In addition to these specific matters it is clear that he may and indeed should consider whether the allegation is vexatious: see Rex v Bros... Since the matter is properly within the magistrates discretion it would be inappropriate to attempt to lay down an exhaustive catalogue of matters to which consideration should be. Plainly he should consider the whole of the relevant circumstances."

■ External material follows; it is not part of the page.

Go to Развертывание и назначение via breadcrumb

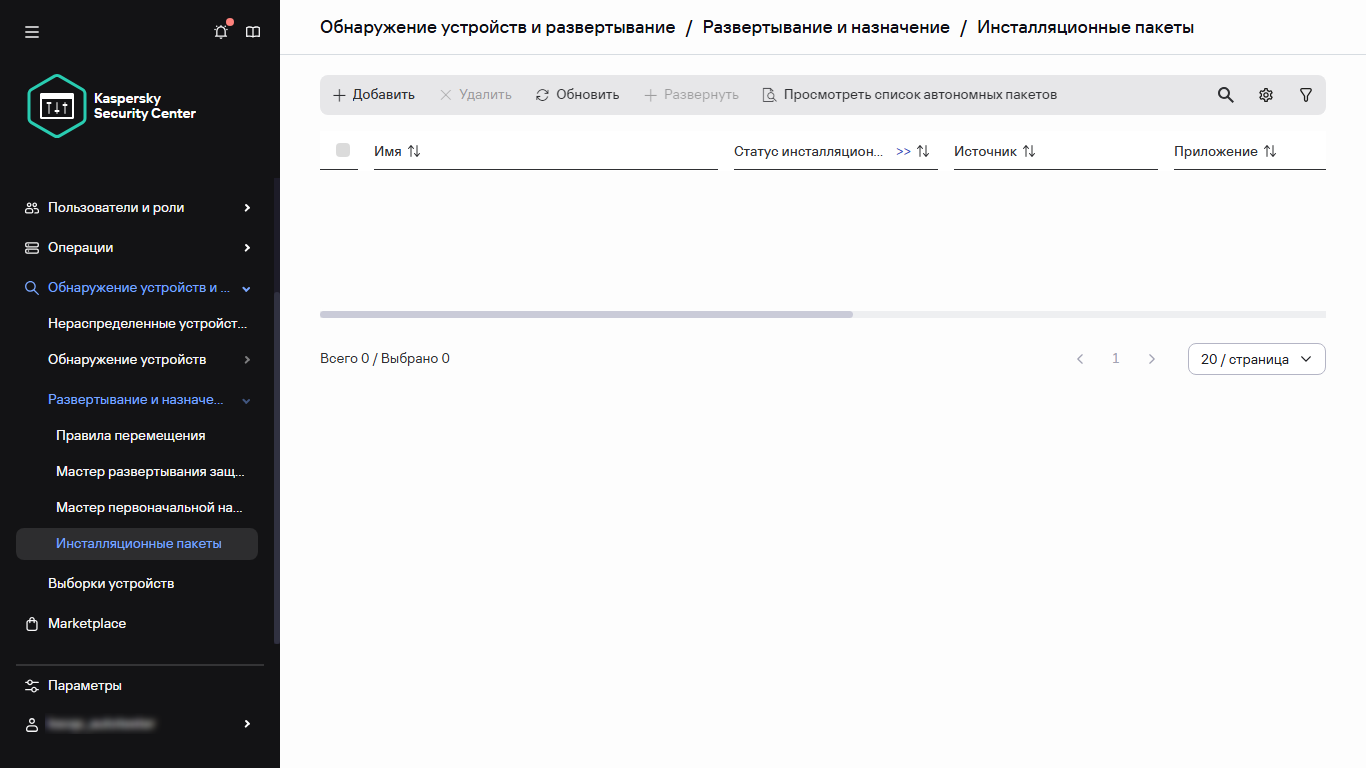(827, 27)
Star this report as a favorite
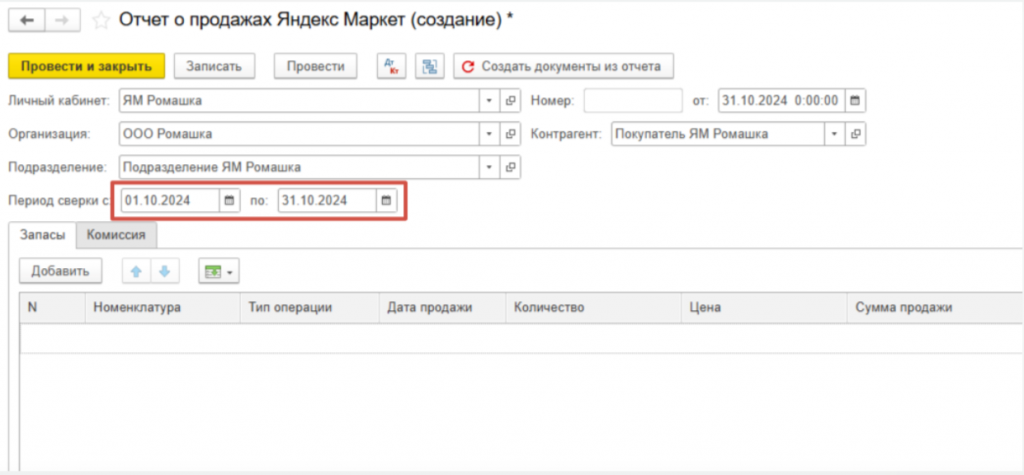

"...the Code for Crown Prosecutors sets out the general principles applied by the Service when (inter alia) deciding whether to constitute a prosecution it has taken over, or whether to institute proceedings, or whether to advise the police to do so. It is correct that the CPS decided in 1997 that the evidence available at that time was not sufficient, in its view, to provide a realistic prospect of conviction...for any offence [ie the test under the code for Crown Prosecutors]. However, it does not follow that, when considering the evidence and the representations submitted by the private prosecutor, and by yourself on behalf of your client, the CPS should seek merely to identify whether there is now any new evidence sufficient to provide a realistic prospect of a conviction... It is quite possible for a private prosecution to continue, notwithstanding that the CPS is not satisfied, on the basis of its own assessment of the strength of the evidence, that the evidence would pass the evidential sufficiency test in the Code (that there should be 'a realistic prospect of a conviction'). In broad terms, the reason for this is that section 6(1) [of the 1985 Act] specifically preserved the right of private individuals and prosecuting authorities and bodies other than CPS to bring criminal proceedings."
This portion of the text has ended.